Imaginative distortion in architectural history – A very fascinating article on the largest stone block from antiquity ever, found during a period of quiet in the Syrian civil war. It's a 3 million pound megalith, carved out of stone in an ancient quarry near Baalbek, "Nobody seems to know on whose orders it was cut, or why, or how it came to be abandoned."
Capitalism and climate change – An interesting exchange of letters by Naomi Klein and Elizabeth Kolbert on the occasion of Kolbert's review of Klein's book.
Poverty and climate change – Related to the above, the Pope is preparing to weigh in.
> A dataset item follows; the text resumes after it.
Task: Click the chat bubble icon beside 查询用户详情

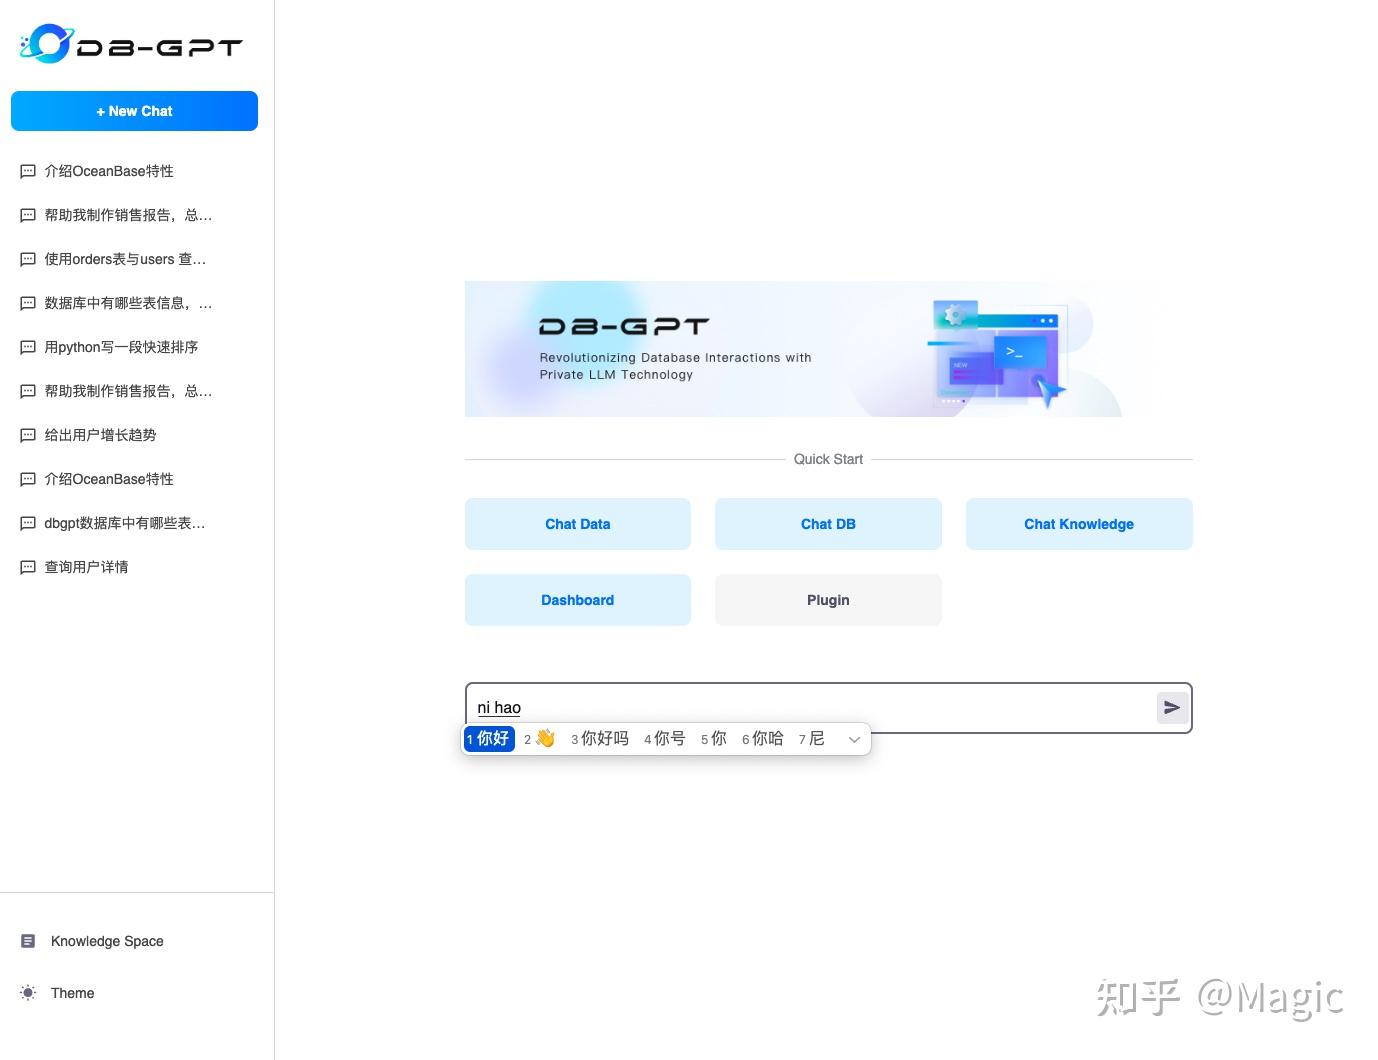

The end of art as we know it? – There was a very good examination of the rise of "producerism" mad possible by digital expression might now be redefining the meaning or art and the artist. "What we’re now persuaded to consume, most conspicuously, are the means to create. And the democratization of taste ensures that no one has the right (or inclination) to tell us when our work is bad. A universal grade inflation now obtains: we’re all swapping A-minuses all the time, or, in the language of Facebook, 'likes.'"
The end of the design business as we know it? – There is a great respect for the power of design in corporate domains, now. But as corporations build internal design competencies, Wired magazine is concerned, observing that "design is increasingly critical to addressing issues that sit outside a single corporate mandate or organizational footprint." There is an interesting response here.
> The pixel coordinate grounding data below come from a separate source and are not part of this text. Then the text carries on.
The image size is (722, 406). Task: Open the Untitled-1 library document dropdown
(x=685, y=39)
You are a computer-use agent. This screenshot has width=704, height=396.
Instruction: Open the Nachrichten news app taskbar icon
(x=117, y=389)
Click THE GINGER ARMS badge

The end of the End of History? – A nice article on the evolution of Francis Fukuyama's thinking. "Though he still stands behind the assertion that liberal democracy is the eventual destination of history, he has qualified his argument and narrowed the scope of his ideological triumphalism, postponing the arrival of liberal democracy to the indefinite 'long run.' He would not, he tells me, use the same heightened rhetoric today that he used in 1989 to describe what he now calls a “historically contingent demand for greater political participation” that ensues as people become more prosperous and educated."
Where innovation thrives – It's about origins, apparently. "People with ideas flow from place to place, spreading entrepreneurship. The geography doesn’t matter. It just so happens that cities attract a lot of people born far away. Hence the assertion that density and cultural diversity foment creative behavior."
Strategy moves from terrains to trajectories – John Hagel, in a yet to be completed article, argues for developing strategy from a different perspective in a world of rapid change. "Rather than looking from the present out to the future, we need to look from the future back to the present to determine which actions will have the greatest impact and create the most economic value over time."
A field manual for design and planning – We were appreciative of Shane Parrish's reference to the U.S. Army / Marine Corps Counterinsurgency Field Manual. The discussion on planning and design was interesting and we offered our own thoughts.